One could also use awk for this; say you have:
$ cat a.csv
#product_id,product_name,brand_name,price
1,pname1,bname1,100
10,pname10,bname10,200
20,pname20,bname20,300
$ cat b.csv
#product_id,product_category,product_name,brand_name,price
3,pcat3,pname3,bname3,42
10,pcat10,pname10,bname10,199
20,pcat20,pname20,bname20,299
30,pcat10,pname30,bname30,420
With the "FNR==NR" approach (see e.g. > The Unix shell: comparing two files with awk):
$ awk -F, 'FNR==NR{if(!/^#/){a[$1]=$0;next}}($1 in a){split(a[$1],tmp,",");printf "%d,%s,%s,%s,%d\n",$1,$2,$3,$4,tmp[4];}' a.csv b.csv
10,pcat10,pname10,bname10,200
20,pcat20,pname20,bname20,300
With reading each file into an array (see e.g. Awking it – how to load a file into an array in awk | Tapping away):
$ awk -F, 'BEGIN{while(getline < "a.csv"){if(!/^#/){a[$1]=$0;}}close("a.csv");while(getline < "b.csv"){if($1 in a){split(a[$1],tmp,",");printf "%d,%s,%s,%s,%d\n",$1,$2,$3,$4,tmp[4];}}close("b.csv");}'
10,pcat10,pname10,bname10,200
20,pcat20,pname20,bname20,300
In essence, the two approaches do the same thing:
- read the first file (
a.csv), and store its lines in an associative array a, keyed/indexed by the first field $1 of that line (in this case, product_id);
- then read the second file (
b.csv); and if the first field of each of its lines is found in the array a; then output the first four fields of the current line of b.csv; and the fourth field (price) from the corresponding entry in array a
The difference is, that with the FNR==NR approach, specify the input files on the command line as arguments to awk, and basically you can only identify the first file as "special" so you can store it as an array; with the second approach, each input file could be parsed in a separate array - however, the input files are specified in the awk script itself, not in the arguments to awk - and since then you don't even need to use arguments to awk, the entirety of the awk script needs to happen within a BEGIN{...} block.
When lines are being read from the files, they are automatically split in fields according to -F, command line options, which sets comma as delimiter; however, when retrieving lines stored in the array, we have to split() them separately
Breakdown for the first:
FNR==NR # if FNR (input record number in the current input file) equals NR (total num records so far)

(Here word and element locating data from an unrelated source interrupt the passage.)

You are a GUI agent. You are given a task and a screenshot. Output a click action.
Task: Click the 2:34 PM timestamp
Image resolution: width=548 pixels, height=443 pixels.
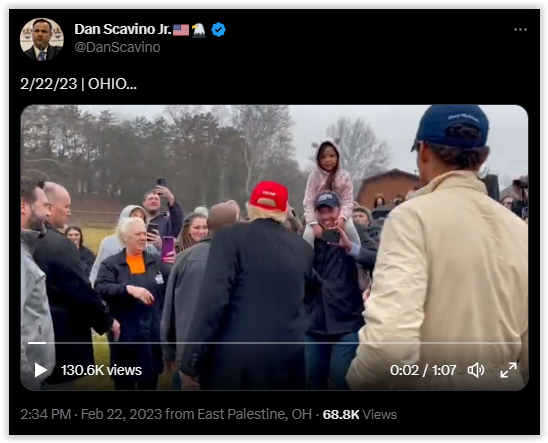(46, 414)
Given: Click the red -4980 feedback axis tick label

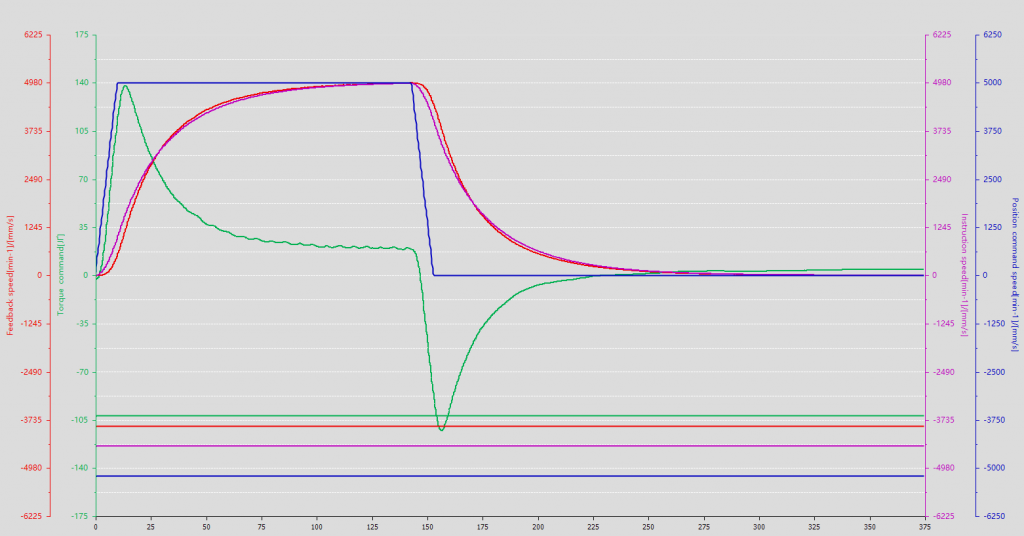Looking at the screenshot, I should 31,468.
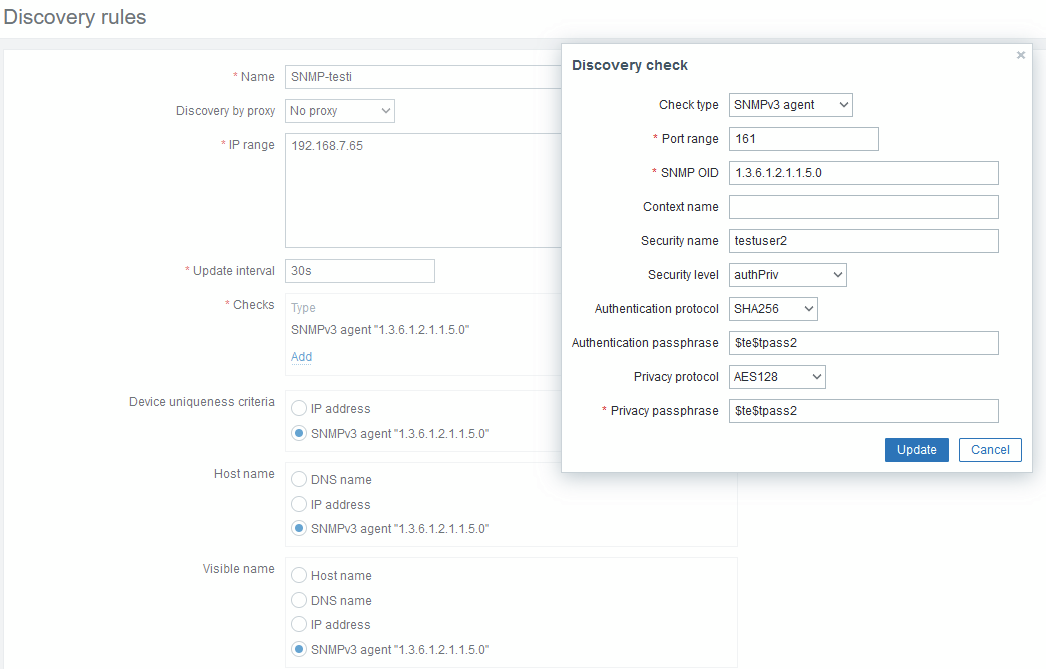Click the Update interval field
Screen dimensions: 1046x669
(359, 271)
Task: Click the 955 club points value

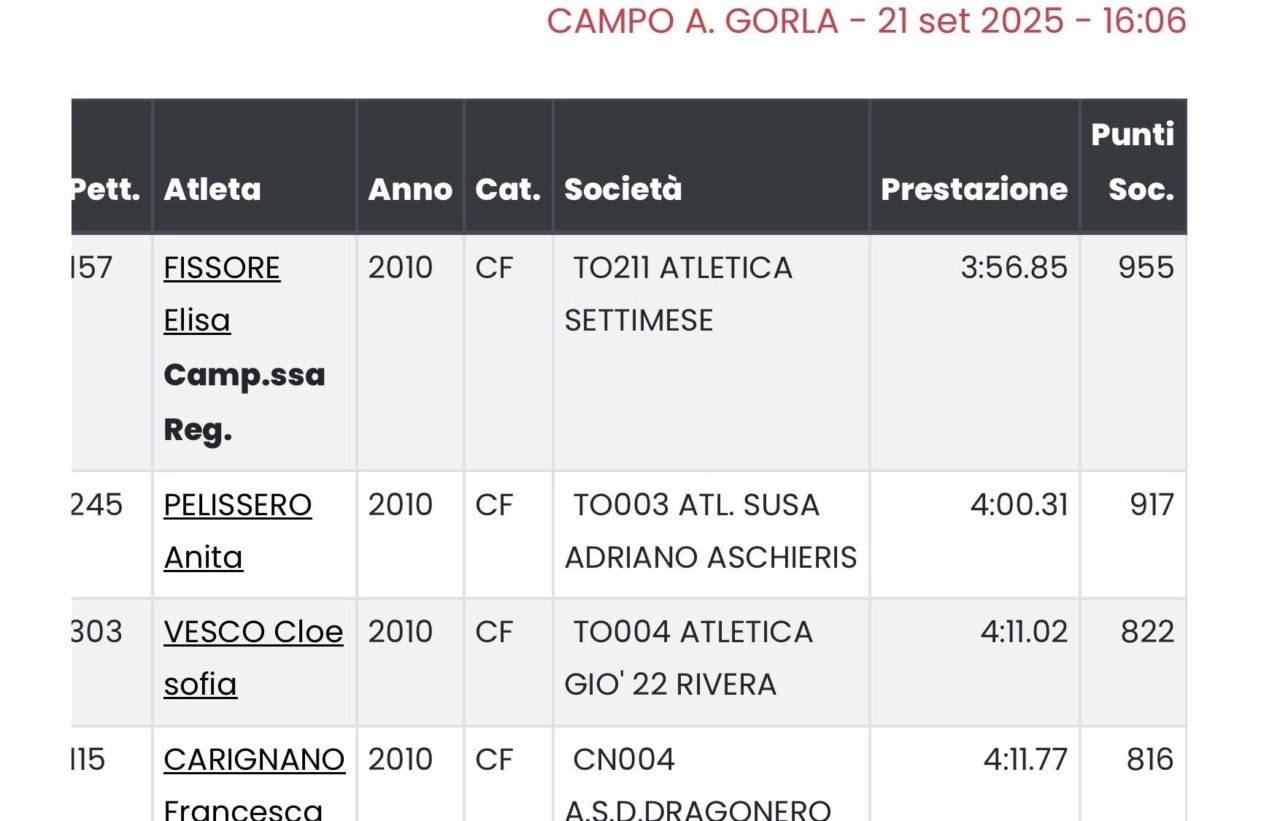Action: [x=1145, y=268]
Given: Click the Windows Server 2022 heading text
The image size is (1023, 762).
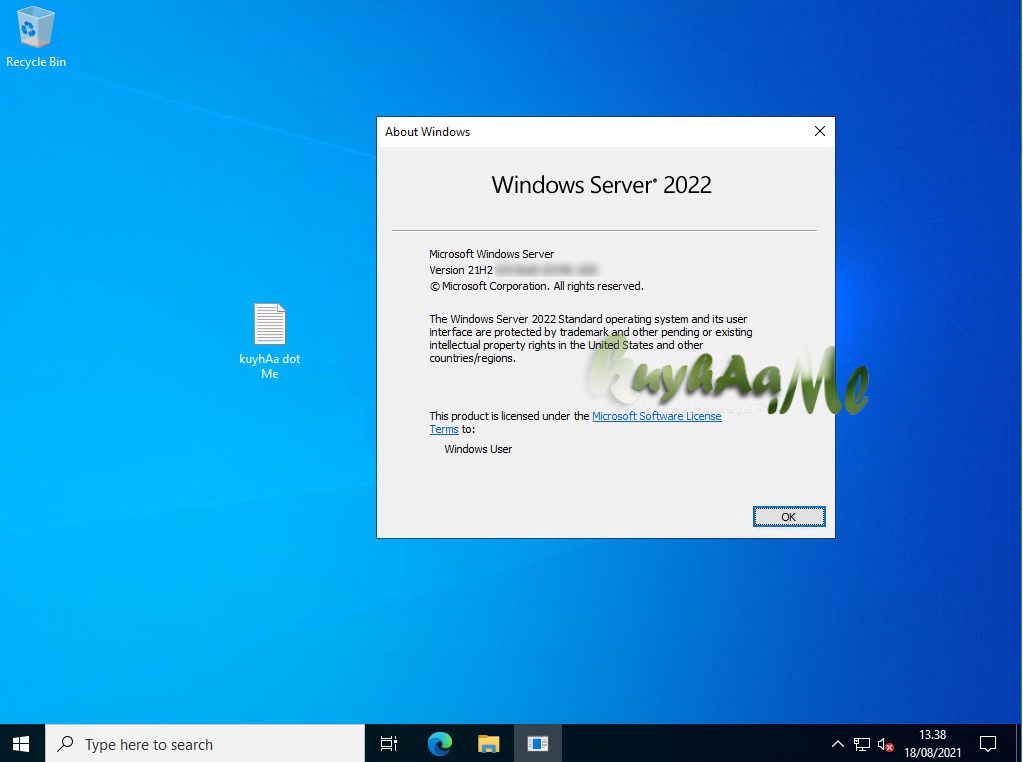Looking at the screenshot, I should (x=601, y=185).
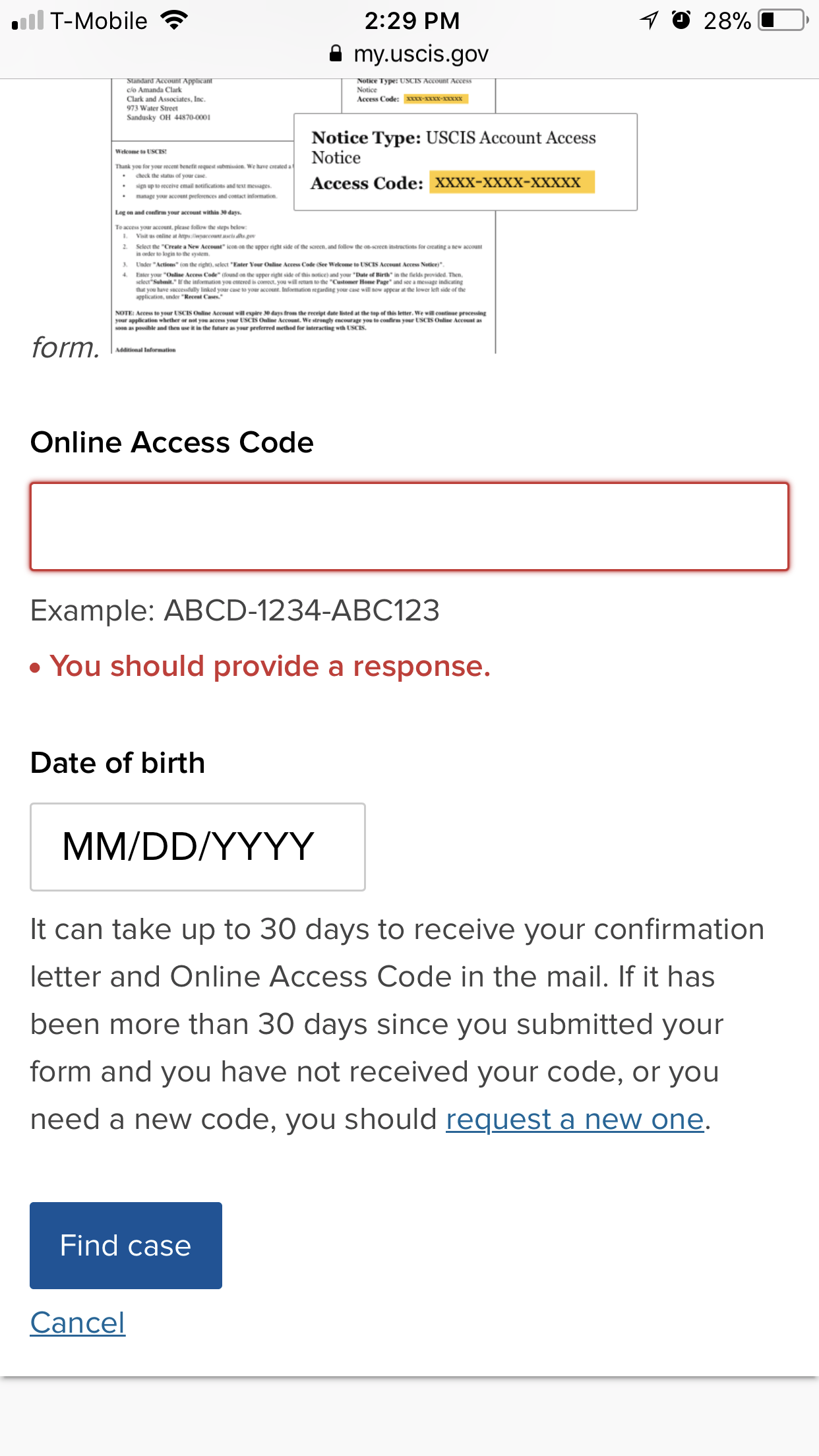819x1456 pixels.
Task: Select the Date of birth field
Action: pyautogui.click(x=198, y=847)
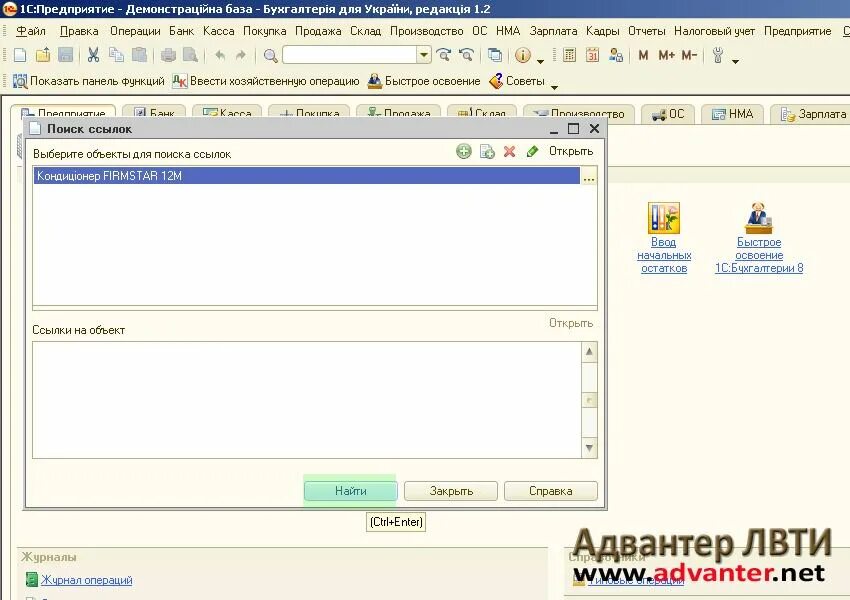Image resolution: width=850 pixels, height=600 pixels.
Task: Open Ввод начальных остатков desktop icon
Action: [662, 218]
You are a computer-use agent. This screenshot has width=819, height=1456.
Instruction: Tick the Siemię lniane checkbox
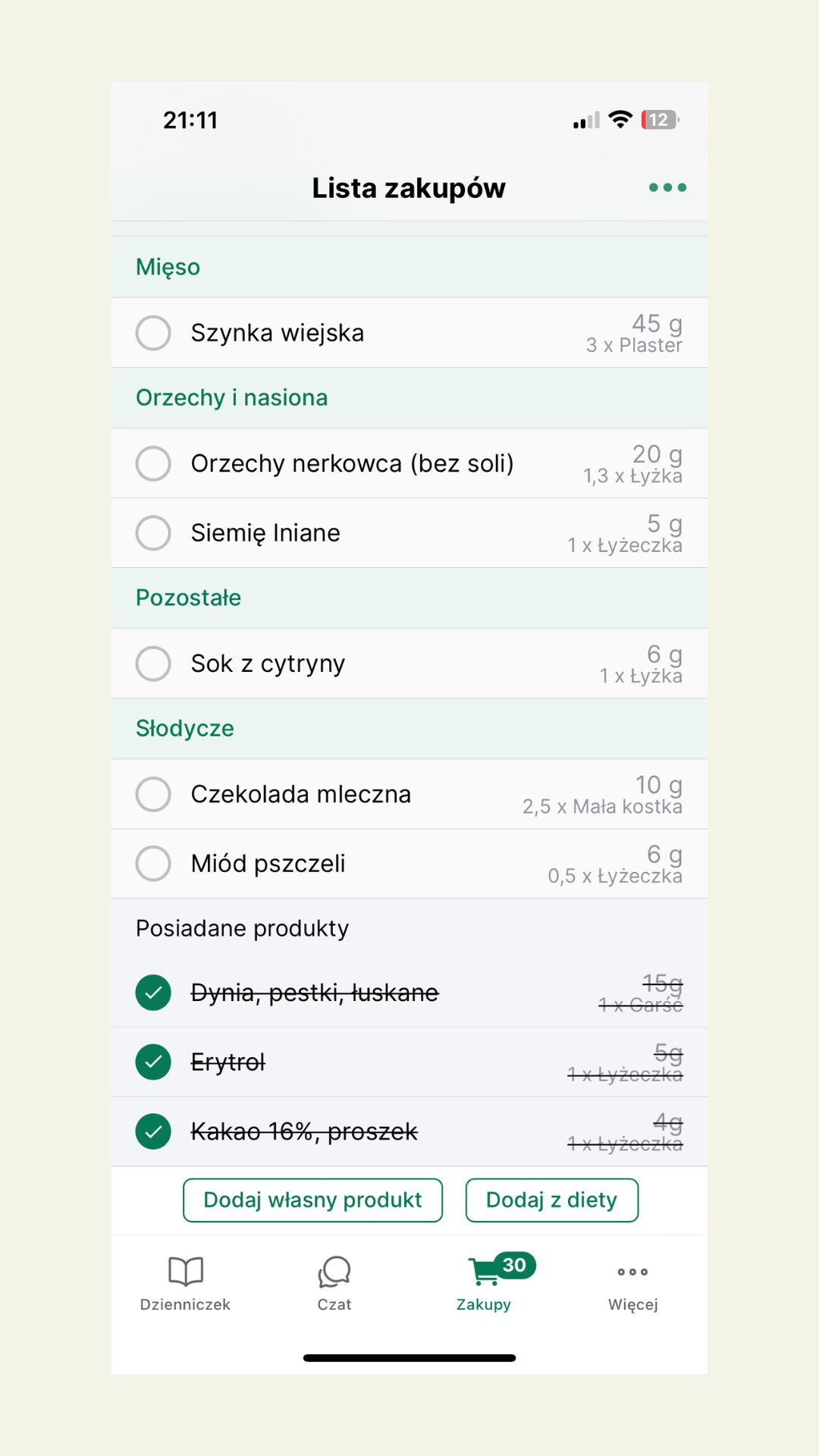point(153,533)
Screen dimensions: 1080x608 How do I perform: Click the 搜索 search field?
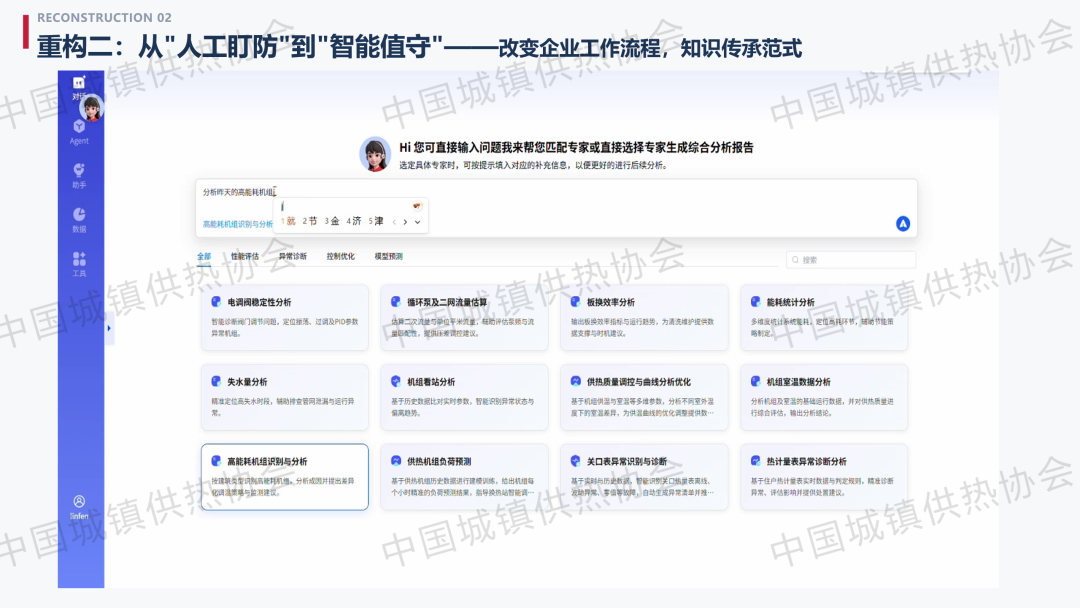(x=851, y=260)
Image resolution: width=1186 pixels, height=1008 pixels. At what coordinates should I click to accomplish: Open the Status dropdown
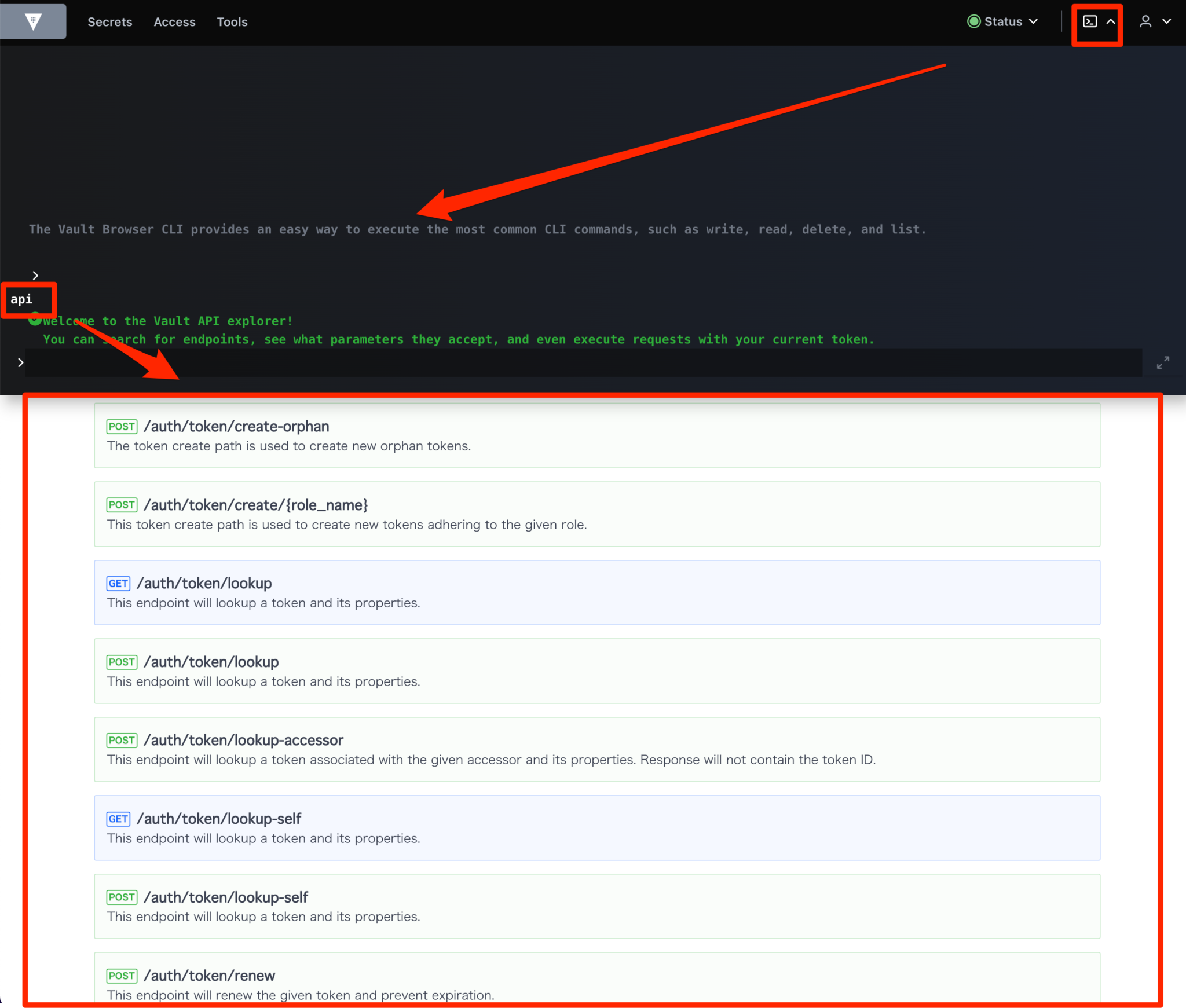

# only true when the first file is being read
{
if(!/^#/) # if the current line does not `!` match regex `/.../` of start `^` with `#`
{
a[$1]=$0; # assign current line `$0` to array `a`, with index/key being first field in current line `$1`
next # skip the rest, and start processing next line
}
}
# --this section below executes when FNR does not equal NR;--
($1 in a) # first, check if first field `$1` of current line is in array `a`
{
split(a[$1],tmp,","); # split entry `a[$1]` at commas into array `tmp`
printf "%d,%s,%s,%s,%d\n",$1,$2,$3,$4,tmp[4]; # print reconstructed current line,
# taking the fourth field from the `tmp` array
}
Breakdown for the second:
BEGIN{ # since no file arguments here, everything goes in BEGIN block
while(getline < "a.csv"){ # while reading lines from first file
if(!/^#/){ # if the current line does not `!` match regex `/.../` of start `^` with `#`
a[$1]=$0; # store current line `$0` to array `a`, with index/key being first field in current line `$1`
}
}
close("a.csv");
while(getline < "b.csv"){ # while reading lines from second file
if($1 in a){ # first, check if first field `$1` of current line is in array `a`
split(a[$1],tmp,","); # (same as above)
printf "%d,%s,%s,%s,%d\n",$1,$2,$3,$4,tmp[4]; # (same as above)
}
}
close("b.csv");
} # end BEGIN
Note about the execution with FNR==NR:
$ awk -F, 'FNR==NR{print "-";} (1){print;}' a.csv b.csv # or:
$ awk -F, 'FNR==NR{print "-";} {print;}' a.csv b.csv
-
#product_id,product_name,brand_name,price
-
1,pname1,bname1,100
-
10,pname10,bname10,200
-
20,pname20,bname20,300
#product_id,product_category,product_name,brand_name,price
3,pcat3,pname3,bname3,42
10,pcat10,pname10,bname10,199
20,pcat20,pname20,bname20,299
30,pcat10,pname30,bname30,420
$ awk -F, 'FNR==NR{print "-";} FNR!=NR{print;}' a.csv b.csv
-
-
-
-
#product_id,product_category,product_name,brand_name,price
3,pcat3,pname3,bname3,42
10,pcat10,pname10,bname10,199
20,pcat20,pname20,bname20,299
30,pcat10,pname30,bname30,420
That means that the "this section below executes when FNR does not equal NR;" comment above is in principle wrong - even if that is how that particular example ends up behaving.